The second question propounded in the bill of complaint, in effect, asks for an instruction concerning the proper allocation to be made of the expenses incurred in the prosecution of the petition brought pursuant to § 18-6-2 under which the trustee sought to be discharged from the trust upon payment into the registry of the court of the share of the assets payable to George D. Dyer. That was a separate and distinct proceeding and raises no issue under the instant bill of complaint for a construction of the residuary clause of the will. For this reason we do not perceive that the subject matter of the second question is before this court under the instant bill of complaint. The proceeding brought under § 18-6-2 does not constitute a part of the record that is now before us. However, it appears that that petition was discontinued without prejudice by agreement of the parties when George D. Dyer was located by the guardian ad litem appointed therein.
It is our opinion then that the second question neither arises out of nor has any relationship to the issues raised in the instant proceeding.
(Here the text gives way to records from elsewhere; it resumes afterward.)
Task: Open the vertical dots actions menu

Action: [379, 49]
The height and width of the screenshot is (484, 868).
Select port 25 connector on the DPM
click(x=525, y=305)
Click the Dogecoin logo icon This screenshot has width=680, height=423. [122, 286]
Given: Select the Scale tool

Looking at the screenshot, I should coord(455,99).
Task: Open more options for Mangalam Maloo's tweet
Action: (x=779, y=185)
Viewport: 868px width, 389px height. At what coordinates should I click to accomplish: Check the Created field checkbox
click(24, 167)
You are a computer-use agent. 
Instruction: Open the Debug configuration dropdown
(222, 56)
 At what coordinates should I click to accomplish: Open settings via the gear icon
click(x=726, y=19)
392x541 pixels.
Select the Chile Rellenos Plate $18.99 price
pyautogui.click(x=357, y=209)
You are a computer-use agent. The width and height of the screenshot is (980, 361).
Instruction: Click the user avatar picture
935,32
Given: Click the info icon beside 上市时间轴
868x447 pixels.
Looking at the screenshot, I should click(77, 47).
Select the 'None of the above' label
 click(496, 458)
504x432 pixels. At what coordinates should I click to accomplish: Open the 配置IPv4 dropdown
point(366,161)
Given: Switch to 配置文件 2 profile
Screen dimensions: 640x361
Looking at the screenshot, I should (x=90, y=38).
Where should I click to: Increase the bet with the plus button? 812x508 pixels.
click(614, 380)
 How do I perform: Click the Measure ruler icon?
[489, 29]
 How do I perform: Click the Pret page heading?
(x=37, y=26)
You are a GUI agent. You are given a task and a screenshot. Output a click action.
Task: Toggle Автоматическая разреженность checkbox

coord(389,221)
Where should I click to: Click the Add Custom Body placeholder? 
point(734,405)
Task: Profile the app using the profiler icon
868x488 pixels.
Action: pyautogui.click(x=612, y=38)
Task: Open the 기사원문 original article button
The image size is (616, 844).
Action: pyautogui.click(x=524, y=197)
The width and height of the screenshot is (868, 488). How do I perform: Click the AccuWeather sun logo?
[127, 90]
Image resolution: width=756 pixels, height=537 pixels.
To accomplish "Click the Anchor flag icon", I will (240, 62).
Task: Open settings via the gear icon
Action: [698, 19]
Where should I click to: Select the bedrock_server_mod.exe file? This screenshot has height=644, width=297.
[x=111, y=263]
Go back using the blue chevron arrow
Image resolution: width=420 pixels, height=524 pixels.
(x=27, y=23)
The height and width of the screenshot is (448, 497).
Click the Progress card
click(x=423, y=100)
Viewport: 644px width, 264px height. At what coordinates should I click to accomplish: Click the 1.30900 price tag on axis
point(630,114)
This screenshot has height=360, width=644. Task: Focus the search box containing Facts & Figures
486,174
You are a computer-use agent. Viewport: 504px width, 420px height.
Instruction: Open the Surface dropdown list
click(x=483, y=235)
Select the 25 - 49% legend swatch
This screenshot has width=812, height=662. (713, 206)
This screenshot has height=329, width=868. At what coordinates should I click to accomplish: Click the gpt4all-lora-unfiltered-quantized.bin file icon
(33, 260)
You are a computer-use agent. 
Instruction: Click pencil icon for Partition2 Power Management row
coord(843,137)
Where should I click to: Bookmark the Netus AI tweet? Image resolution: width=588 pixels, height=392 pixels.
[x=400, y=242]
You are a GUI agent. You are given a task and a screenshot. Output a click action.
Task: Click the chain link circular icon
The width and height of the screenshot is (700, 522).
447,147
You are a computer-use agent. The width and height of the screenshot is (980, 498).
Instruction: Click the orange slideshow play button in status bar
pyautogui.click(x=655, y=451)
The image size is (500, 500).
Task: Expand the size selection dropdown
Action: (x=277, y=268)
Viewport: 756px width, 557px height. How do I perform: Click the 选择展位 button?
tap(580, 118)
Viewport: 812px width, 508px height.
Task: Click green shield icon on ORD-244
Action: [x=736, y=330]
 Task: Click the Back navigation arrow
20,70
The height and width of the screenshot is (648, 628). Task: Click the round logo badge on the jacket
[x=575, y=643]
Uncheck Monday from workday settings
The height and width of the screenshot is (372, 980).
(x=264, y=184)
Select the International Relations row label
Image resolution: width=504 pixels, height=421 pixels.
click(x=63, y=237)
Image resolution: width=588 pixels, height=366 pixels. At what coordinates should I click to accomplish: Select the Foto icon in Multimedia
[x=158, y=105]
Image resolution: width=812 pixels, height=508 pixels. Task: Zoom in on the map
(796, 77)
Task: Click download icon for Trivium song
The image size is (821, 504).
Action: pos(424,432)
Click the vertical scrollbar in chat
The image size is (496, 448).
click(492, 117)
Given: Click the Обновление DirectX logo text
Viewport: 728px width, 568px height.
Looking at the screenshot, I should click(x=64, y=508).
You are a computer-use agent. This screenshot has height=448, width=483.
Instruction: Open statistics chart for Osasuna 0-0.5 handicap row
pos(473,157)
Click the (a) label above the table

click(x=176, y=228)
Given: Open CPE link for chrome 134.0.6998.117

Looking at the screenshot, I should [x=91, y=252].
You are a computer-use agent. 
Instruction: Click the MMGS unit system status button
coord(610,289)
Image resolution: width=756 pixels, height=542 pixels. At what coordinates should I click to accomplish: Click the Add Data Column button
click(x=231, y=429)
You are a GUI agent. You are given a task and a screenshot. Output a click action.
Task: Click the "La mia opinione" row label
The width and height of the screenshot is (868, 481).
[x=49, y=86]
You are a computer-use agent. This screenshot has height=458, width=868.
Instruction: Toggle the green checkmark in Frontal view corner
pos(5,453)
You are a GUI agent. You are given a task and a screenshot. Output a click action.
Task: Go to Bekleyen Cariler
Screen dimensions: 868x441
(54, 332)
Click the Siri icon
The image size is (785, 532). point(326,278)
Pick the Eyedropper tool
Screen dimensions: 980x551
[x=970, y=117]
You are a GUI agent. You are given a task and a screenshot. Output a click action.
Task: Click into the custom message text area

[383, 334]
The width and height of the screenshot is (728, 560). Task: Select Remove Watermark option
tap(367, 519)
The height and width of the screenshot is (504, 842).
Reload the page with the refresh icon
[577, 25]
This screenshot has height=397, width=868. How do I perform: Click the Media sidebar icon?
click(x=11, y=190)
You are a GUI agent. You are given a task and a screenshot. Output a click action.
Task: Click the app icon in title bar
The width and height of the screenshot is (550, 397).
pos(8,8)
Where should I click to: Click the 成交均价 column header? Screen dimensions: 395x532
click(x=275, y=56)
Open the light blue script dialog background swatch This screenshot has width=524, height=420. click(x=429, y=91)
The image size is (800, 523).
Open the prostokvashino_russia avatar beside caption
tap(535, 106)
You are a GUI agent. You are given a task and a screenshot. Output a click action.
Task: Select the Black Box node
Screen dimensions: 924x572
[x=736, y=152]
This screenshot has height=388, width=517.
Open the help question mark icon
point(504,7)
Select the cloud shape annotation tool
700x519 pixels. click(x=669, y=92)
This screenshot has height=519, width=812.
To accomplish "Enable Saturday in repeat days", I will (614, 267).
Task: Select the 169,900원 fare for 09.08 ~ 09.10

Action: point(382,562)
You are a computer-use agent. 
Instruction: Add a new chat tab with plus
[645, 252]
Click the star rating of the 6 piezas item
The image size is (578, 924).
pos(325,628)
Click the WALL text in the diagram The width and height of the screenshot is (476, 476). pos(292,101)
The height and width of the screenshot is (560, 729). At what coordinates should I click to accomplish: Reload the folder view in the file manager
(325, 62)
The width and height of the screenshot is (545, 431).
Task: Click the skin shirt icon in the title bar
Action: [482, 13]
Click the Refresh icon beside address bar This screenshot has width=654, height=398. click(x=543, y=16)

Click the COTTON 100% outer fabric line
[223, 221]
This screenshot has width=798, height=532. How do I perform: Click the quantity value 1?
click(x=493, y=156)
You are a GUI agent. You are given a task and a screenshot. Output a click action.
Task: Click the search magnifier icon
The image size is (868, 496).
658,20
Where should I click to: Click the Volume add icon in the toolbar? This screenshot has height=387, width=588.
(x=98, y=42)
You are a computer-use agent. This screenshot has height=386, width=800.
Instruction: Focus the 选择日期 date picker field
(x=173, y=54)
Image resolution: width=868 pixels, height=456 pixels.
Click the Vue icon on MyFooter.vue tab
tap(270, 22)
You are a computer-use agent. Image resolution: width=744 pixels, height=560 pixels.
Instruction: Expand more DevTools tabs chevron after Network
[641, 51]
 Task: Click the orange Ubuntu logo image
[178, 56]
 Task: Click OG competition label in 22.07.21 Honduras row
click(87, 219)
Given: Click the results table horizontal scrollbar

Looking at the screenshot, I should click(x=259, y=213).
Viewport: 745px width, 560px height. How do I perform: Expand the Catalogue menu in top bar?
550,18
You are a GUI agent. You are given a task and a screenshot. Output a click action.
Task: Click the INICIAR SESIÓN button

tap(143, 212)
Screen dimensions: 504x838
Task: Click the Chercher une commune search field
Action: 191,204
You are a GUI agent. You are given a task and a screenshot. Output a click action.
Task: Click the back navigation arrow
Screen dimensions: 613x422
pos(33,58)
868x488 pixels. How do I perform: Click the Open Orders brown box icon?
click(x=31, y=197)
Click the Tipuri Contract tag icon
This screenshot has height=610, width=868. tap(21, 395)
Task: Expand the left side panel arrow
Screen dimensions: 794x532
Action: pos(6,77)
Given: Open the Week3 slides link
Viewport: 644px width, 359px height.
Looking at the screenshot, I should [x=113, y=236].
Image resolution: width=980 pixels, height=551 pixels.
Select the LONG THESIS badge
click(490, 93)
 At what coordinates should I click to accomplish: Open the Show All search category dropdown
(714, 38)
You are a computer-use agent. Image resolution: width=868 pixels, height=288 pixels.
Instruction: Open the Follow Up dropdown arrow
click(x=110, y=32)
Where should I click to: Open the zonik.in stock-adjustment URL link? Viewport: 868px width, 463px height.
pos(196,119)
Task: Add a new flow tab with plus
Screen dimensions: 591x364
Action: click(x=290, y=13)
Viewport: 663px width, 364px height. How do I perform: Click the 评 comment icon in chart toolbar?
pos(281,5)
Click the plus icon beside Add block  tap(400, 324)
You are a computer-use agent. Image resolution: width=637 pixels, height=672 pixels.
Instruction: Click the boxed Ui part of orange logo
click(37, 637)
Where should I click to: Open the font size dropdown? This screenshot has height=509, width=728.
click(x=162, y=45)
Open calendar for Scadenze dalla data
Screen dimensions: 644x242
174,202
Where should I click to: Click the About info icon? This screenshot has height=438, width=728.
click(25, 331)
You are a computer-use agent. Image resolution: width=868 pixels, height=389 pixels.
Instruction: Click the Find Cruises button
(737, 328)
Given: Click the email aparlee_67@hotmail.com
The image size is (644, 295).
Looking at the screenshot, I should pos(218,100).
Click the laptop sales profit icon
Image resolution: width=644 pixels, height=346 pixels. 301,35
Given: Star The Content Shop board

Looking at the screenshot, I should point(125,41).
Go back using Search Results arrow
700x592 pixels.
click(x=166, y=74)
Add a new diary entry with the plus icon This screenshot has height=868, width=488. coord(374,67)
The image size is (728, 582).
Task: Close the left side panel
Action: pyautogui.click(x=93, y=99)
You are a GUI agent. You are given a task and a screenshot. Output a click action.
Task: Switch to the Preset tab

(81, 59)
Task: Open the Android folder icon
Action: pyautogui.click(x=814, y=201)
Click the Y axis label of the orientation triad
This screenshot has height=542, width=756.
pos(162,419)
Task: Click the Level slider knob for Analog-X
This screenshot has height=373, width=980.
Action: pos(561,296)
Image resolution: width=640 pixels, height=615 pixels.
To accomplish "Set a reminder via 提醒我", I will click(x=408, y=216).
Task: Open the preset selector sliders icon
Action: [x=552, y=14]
In this circumstance it was not properly brought before us by certification of the instant cause under the provisions of G.L. 1956, § 9-24-28. We would note further that if in these circumstances we were to give the trustee a purported instruction as to which of the remaining assets of the estate properly could be charged with the expenses of that proceeding, such opinion would be advisory in nature and not a decision of the court and clearly entitled to no weight. G. & D. *914 Taylor & Co. v. Place, 4 R.I. 324, 362. The court therefore declines to answer the second question set out in the bill of complaint.
In answer to the first question propounded in the bill of complaint, it is our opinion that George D. Dyer should share in the distribution of one half of the assets of the estate which were to be distributed "equally among my nieces and nephews then surviving."
On March 20, 1963 the parties may present to this court for approval a form of decree, in accordance with this opinion, to be entered in the superior court.